Quant à la durée de la détention fixée par le commissaire de police à six semaines, il ne semble pas indiquer de la réduire. En effet, selon les explications données à l'audience par le représentant du commissaire de police, le dossier de M. A______ pourrait n'être traité par les autorités italiennes qu'au terme d'un délai de quelques semaines, qui était jusqu'à récemment de trois mois dans des cas semblables. Par conséquent, une réduction de la durée de détention à trois semaines, comme le demande le précité, risque manifestement d'être insuffisante.

10.        Au vu de ce qui précède, il y a lieu de confirmer l'ordre de mise en détention administrative de M. A______ pour une durée de six semaines.

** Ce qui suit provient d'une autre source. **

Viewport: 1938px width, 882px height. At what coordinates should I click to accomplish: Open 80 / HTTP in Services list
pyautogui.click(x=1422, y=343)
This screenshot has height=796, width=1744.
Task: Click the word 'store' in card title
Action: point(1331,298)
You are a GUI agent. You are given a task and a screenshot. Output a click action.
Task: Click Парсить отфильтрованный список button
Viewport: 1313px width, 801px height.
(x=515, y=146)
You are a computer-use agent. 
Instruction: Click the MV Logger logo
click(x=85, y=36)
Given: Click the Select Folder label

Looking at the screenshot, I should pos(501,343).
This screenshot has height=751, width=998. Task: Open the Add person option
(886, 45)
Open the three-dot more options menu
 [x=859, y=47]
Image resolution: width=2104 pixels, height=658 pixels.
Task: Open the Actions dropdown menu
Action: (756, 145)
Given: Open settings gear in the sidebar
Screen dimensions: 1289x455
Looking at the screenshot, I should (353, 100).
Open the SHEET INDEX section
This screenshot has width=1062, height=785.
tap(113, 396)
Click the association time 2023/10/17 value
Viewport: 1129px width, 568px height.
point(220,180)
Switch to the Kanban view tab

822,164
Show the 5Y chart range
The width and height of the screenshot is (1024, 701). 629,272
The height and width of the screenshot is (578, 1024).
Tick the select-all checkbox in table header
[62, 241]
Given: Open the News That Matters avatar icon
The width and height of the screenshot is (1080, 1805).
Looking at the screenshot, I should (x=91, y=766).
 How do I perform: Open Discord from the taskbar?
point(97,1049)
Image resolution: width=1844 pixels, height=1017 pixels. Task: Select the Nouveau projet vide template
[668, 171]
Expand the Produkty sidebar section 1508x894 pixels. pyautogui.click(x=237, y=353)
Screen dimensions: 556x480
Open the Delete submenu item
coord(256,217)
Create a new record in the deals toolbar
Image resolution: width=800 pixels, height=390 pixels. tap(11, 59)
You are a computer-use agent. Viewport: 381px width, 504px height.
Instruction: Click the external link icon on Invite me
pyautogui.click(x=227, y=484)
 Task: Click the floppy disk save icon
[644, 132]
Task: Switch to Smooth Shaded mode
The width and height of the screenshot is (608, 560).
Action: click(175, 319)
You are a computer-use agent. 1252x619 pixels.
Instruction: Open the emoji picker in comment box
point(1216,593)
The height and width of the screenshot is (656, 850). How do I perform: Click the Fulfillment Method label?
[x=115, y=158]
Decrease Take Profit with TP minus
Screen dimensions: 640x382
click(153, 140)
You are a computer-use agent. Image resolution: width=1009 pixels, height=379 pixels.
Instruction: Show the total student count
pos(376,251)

11.        Conformément à l'art. 9 al. 6 LaLEtr, le présent jugement sera communiqué à M. A______, à son avocat et au commissaire de police. En vertu des art. 89 al. 2 et 111 al. 2 de la loi sur le Tribunal fédéral du 17 juin 2005 (LTF - RS 173.110), il sera en outre communiqué au secrétariat d'État aux migrations.


 

PAR CES MOTIFS

LE TRIBUNAL ADMINISTRATIF

DE PREMIÈRE INSTANCE

1.             confirme l’ordre de mise en détention administrative pris par le commissaire de police le 19 janvier 2025 à 16h33 à l’encontre de Monsieur A______ pour une durée de six semaines, soit jusqu'au 1er mars 2025 inclus ;

2.             dit que, conformément aux art. 132 LOJ, 10 al. 1 LaLEtr et 65 LPA, le présent jugement est susceptible de faire l'objet d'un recours auprès de la chambre administrative de la Cour de justice (10 rue de Saint-Léger, case postale 1956, 1211 Genève 1) dans les 10 jours à compter de sa notification. L'acte de recours doit être dûment motivé et contenir, sous peine d'irrecevabilité, la désignation du jugement attaqué et les conclusions du recourant. Il doit être accompagné du présent jugement et des autres pièces dont dispose le recourant.

Au nom du Tribunal :

Le président

Olivier BINDSCHEDLER TORNARE

Copie conforme de ce jugement est communiquée à Monsieur A______, à son avocat, au commissaire de police et au secrétariat d'État aux migrations.